TYPHOID FEVER AND OYSTERS

By the middle nineties Brighton had done everything that had been thought necessary to conquer typhoid fever. It had built main intercepting sewers to divert sewage from the sea front. It had required owners to connect their houses to this system and to fill in their cesspools. Its Sanitary Department mounted an energetic inspection program to see that household drainage was properly installed and maintained. The town also provided pure water as a municipal service. Furthermore, it acted to prevent direct interpersonal transmission by requiring and closely supervising notification, isolation, and disinfection. Why then had the decline in the incidence and mortality from typhoid leveled off, leaving the town with a substantial endemic typhoid problem? Newsholme began to suspect that while the town had solved most of its old sanitary problems, some previously unappreciated factor continued to spread the contagion.

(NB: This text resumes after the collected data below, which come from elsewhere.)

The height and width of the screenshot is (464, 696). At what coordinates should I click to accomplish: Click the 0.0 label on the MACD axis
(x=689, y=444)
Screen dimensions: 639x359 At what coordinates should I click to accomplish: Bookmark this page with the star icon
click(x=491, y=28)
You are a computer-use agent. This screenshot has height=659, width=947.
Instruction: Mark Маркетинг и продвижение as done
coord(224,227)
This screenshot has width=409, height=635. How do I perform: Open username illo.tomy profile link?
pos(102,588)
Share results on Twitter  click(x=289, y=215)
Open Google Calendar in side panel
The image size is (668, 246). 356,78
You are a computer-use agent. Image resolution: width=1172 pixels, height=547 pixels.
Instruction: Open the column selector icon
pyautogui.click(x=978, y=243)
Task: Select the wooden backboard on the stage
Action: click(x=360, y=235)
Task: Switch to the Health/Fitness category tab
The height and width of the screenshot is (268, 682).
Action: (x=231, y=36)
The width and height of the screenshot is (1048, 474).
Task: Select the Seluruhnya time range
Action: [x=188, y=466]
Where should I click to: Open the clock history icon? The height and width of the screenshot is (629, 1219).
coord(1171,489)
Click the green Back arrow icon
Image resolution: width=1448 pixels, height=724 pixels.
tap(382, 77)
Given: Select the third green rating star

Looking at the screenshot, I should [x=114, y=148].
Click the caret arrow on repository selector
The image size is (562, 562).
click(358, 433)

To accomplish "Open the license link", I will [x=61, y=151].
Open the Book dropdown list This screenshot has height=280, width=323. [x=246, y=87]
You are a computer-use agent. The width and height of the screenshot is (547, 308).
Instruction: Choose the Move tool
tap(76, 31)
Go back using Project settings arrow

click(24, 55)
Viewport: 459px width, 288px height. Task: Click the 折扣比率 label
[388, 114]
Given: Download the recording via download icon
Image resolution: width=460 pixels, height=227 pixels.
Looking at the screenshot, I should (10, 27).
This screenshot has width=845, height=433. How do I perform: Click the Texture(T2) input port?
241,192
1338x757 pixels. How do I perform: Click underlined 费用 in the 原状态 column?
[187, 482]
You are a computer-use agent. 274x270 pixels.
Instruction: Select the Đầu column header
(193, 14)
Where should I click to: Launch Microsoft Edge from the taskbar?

Careful inquiry following notification indicated that after one excluded cases that had been acquired outside Brighton and cases for which there was a known source of infection, between 30 and 40 percent of notified cases were unaccounted for during these years.

In March 1894 Newsholme announced to the Sanitary Committee that he had found the cause of such unexplained cases. His postnotification investigation in an outbreak of eleven cases led him to conclude that the only likely cause of at least five, and perhaps as many as eight, of these cases was the consumption of sewage-contaminated oysters.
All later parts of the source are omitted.